DATA EXCERPTS =>
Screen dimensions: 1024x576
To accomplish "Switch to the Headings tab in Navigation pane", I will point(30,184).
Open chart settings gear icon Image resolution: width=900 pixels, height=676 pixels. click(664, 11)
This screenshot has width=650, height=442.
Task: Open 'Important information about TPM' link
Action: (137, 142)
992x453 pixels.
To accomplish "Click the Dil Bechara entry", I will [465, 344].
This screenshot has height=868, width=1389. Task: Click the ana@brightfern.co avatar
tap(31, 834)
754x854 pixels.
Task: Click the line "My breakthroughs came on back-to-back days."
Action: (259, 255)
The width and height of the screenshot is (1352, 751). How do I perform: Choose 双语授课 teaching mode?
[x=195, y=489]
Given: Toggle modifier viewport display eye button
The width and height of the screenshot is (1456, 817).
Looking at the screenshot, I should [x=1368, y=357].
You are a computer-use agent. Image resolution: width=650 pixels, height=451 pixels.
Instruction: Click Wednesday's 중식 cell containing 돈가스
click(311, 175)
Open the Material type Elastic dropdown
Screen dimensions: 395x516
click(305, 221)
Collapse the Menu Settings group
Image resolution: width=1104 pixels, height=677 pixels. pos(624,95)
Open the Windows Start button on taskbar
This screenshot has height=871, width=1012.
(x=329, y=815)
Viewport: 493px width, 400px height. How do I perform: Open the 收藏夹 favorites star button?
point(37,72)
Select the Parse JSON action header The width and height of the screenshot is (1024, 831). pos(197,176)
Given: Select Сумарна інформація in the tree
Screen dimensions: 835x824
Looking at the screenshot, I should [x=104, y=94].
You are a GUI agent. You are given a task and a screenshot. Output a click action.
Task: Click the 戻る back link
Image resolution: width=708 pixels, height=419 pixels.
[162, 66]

WORK ITEM => Retype all the data, changing nothing.

EXERCISE RESULT =>
Screen dimensions: 1024x576
To accomplish "Switch to the Headings tab in Navigation pane", I will point(30,184).
Open chart settings gear icon Image resolution: width=900 pixels, height=676 pixels. click(664, 11)
This screenshot has width=650, height=442.
Task: Open 'Important information about TPM' link
Action: (137, 142)
992x453 pixels.
To accomplish "Click the Dil Bechara entry", I will [465, 344].
This screenshot has height=868, width=1389. Task: Click the ana@brightfern.co avatar
tap(31, 834)
754x854 pixels.
Task: Click the line "My breakthroughs came on back-to-back days."
Action: (259, 255)
The width and height of the screenshot is (1352, 751). How do I perform: Choose 双语授课 teaching mode?
[x=195, y=489]
Given: Toggle modifier viewport display eye button
The width and height of the screenshot is (1456, 817).
Looking at the screenshot, I should [x=1368, y=357].
You are a computer-use agent. Image resolution: width=650 pixels, height=451 pixels.
Instruction: Click Wednesday's 중식 cell containing 돈가스
click(311, 175)
Open the Material type Elastic dropdown
Screen dimensions: 395x516
click(305, 221)
Collapse the Menu Settings group
Image resolution: width=1104 pixels, height=677 pixels. pos(624,95)
Open the Windows Start button on taskbar
This screenshot has height=871, width=1012.
(x=329, y=815)
Viewport: 493px width, 400px height. How do I perform: Open the 收藏夹 favorites star button?
point(37,72)
Select the Parse JSON action header The width and height of the screenshot is (1024, 831). pos(197,176)
Given: Select Сумарна інформація in the tree
Screen dimensions: 835x824
Looking at the screenshot, I should [x=104, y=94].
You are a GUI agent. You are given a task and a screenshot. Output a click action.
Task: Click the 戻る back link
Image resolution: width=708 pixels, height=419 pixels.
[162, 66]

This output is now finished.